(Saved data entries)
+ + + + + + +

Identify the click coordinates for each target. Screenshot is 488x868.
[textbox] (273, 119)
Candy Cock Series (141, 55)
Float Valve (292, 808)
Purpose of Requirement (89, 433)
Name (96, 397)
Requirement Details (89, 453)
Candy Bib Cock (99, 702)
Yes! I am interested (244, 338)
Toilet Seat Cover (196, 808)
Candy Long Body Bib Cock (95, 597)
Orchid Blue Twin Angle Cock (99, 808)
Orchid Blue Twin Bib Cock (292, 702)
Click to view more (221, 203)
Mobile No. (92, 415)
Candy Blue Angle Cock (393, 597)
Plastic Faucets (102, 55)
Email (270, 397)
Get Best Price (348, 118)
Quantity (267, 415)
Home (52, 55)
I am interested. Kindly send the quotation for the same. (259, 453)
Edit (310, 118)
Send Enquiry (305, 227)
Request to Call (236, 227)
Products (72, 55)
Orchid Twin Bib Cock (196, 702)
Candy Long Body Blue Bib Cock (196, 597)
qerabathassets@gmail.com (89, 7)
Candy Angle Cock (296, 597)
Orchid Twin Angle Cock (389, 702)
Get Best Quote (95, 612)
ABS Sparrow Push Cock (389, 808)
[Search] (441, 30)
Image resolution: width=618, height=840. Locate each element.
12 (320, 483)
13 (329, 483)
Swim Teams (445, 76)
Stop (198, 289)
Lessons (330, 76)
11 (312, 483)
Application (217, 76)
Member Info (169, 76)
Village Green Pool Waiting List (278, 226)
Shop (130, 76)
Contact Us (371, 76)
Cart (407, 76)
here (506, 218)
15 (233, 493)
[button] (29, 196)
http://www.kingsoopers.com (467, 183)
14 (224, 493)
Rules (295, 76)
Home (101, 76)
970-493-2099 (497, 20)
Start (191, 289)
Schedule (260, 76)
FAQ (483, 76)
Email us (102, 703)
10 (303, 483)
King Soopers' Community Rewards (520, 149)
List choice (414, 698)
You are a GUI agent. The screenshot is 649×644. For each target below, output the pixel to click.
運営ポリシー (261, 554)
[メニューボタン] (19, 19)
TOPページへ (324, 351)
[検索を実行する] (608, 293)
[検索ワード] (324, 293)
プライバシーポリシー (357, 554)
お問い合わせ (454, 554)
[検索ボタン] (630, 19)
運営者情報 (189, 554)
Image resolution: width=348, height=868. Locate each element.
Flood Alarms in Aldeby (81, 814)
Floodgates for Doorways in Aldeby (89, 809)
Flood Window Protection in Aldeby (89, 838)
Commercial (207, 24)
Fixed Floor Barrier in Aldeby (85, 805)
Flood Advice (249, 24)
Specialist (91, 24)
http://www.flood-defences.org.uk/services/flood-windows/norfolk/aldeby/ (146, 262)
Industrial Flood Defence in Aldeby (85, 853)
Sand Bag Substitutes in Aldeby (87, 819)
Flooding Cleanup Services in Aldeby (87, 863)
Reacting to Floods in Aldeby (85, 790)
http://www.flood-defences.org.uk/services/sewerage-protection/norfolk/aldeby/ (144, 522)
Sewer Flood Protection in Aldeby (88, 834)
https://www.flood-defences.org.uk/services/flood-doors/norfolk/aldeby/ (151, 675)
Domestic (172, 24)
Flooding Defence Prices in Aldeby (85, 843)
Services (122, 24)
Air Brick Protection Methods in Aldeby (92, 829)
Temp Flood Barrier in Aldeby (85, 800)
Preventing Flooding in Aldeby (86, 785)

+ + + + + + +

The exercise: Recast everything from the line containing "FAQ (483, 76)" down to and including the line containing "お問い合わせ (454, 554)" as a numbered list, omitting any blank lines.

Finished answer:
1. FAQ (483, 76)
2. Email us (102, 703)
3. 10 (303, 483)
4. King Soopers' Community Rewards (520, 149)
5. List choice (414, 698)
6. You are a GUI agent. The screenshot is 649×644. For each target below, output the pixel to click.
7. 運営ポリシー (261, 554)
8. [メニューボタン] (19, 19)
9. TOPページへ (324, 351)
10. [検索を実行する] (608, 293)
11. [検索ワード] (324, 293)
12. プライバシーポリシー (357, 554)
13. お問い合わせ (454, 554)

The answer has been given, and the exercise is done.